GOAL OF THE EXERCISE
Set down the lines from the one containing "Open the manage servers icon" through the end of the lines, word for word, and leave the pictures out.

STORED RECORDS

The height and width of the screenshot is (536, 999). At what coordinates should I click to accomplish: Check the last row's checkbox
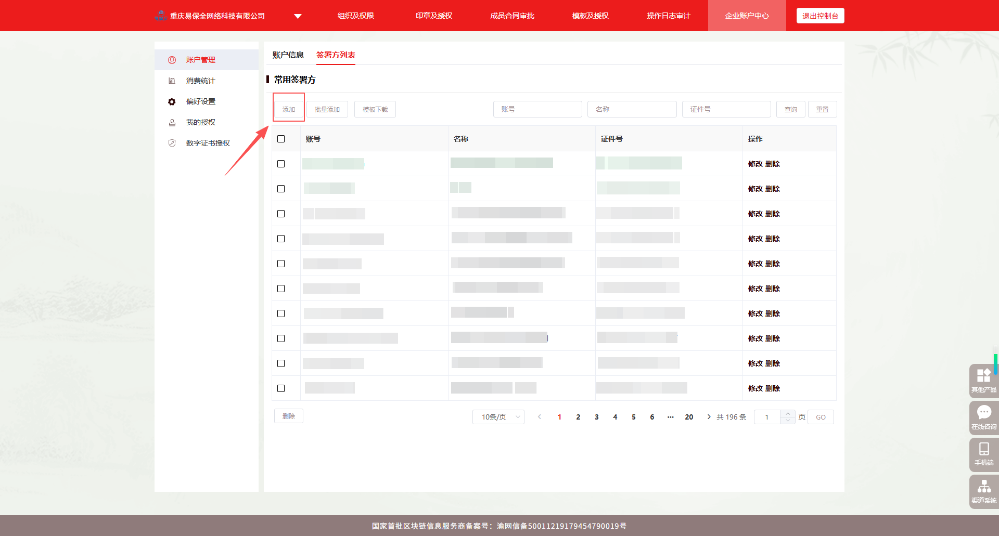(281, 388)

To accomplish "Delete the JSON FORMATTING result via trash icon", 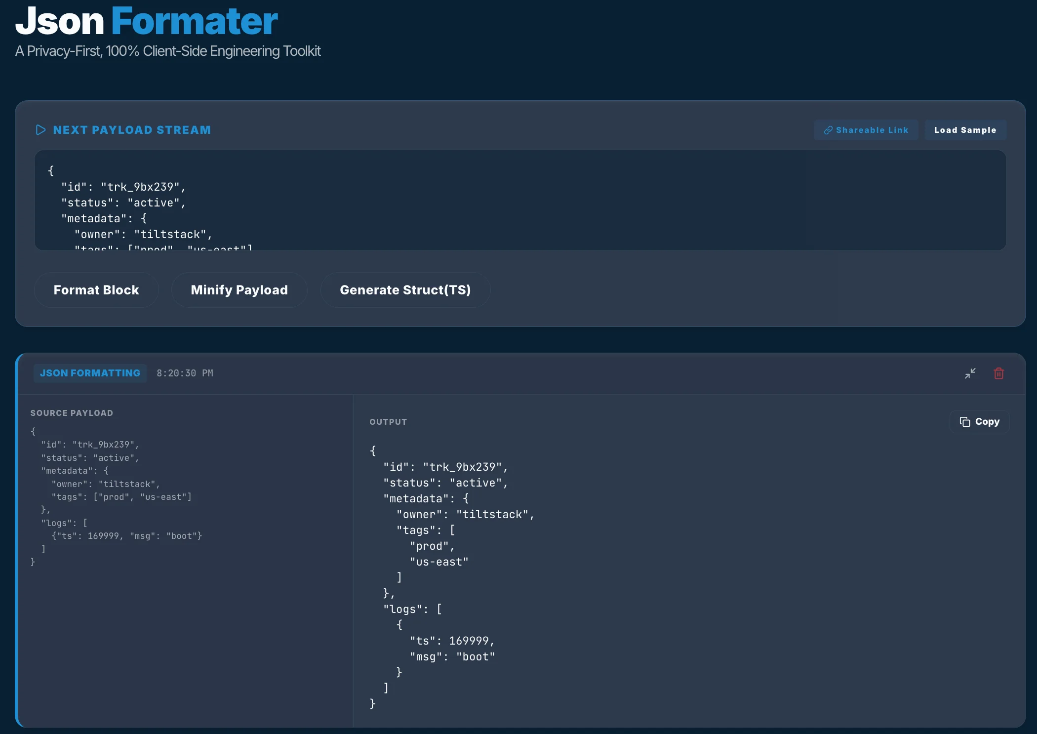I will [x=998, y=373].
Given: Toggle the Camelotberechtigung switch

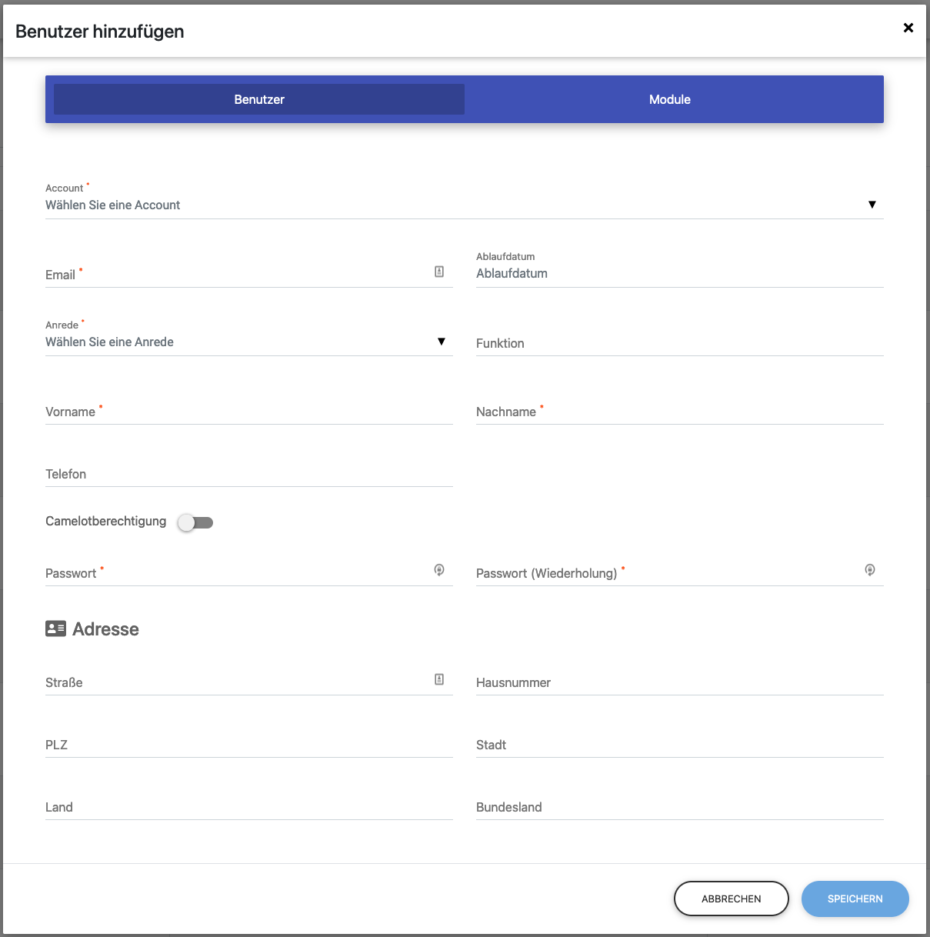Looking at the screenshot, I should [195, 522].
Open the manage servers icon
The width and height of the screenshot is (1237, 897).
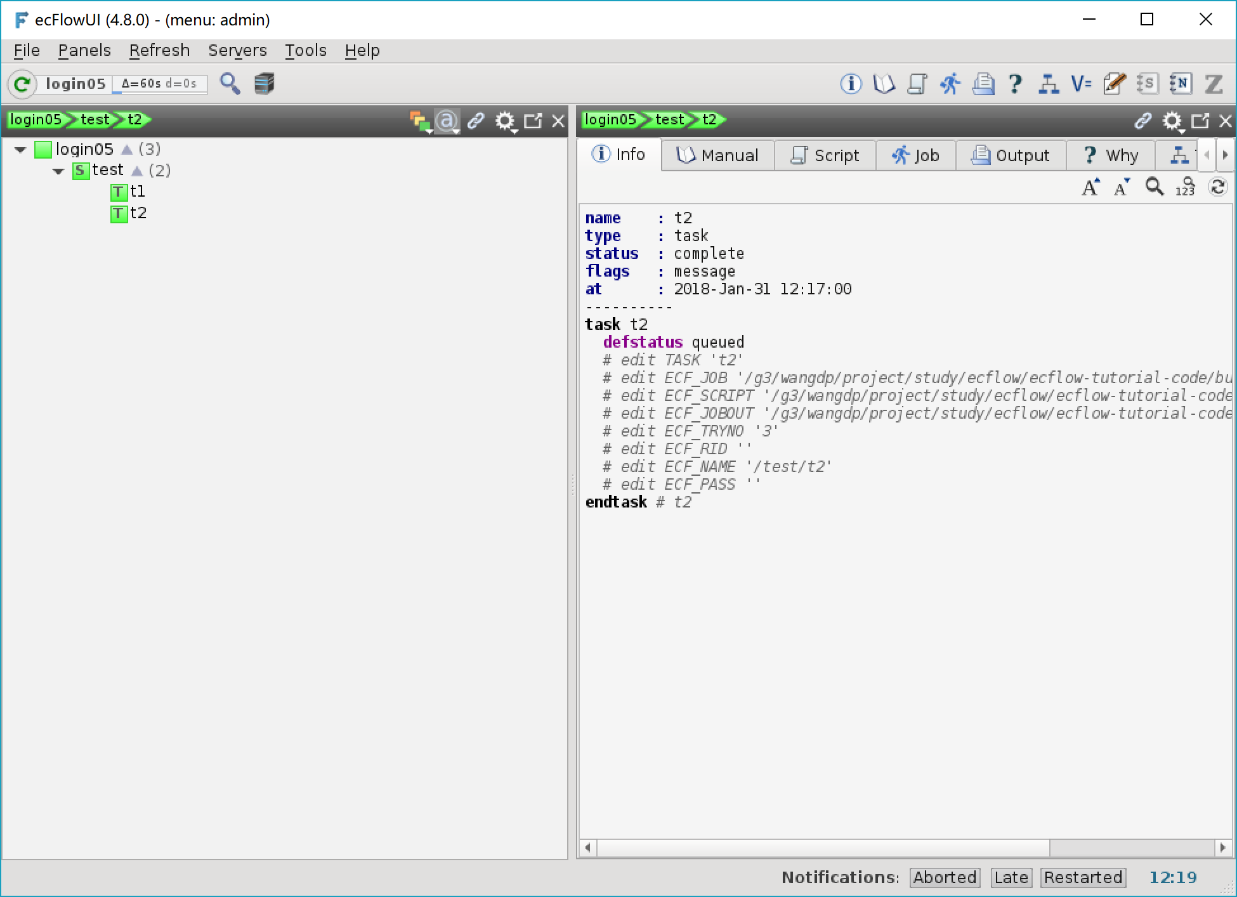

RESPONSE TO THE TASK
Open the manage servers icon
The width and height of the screenshot is (1237, 897).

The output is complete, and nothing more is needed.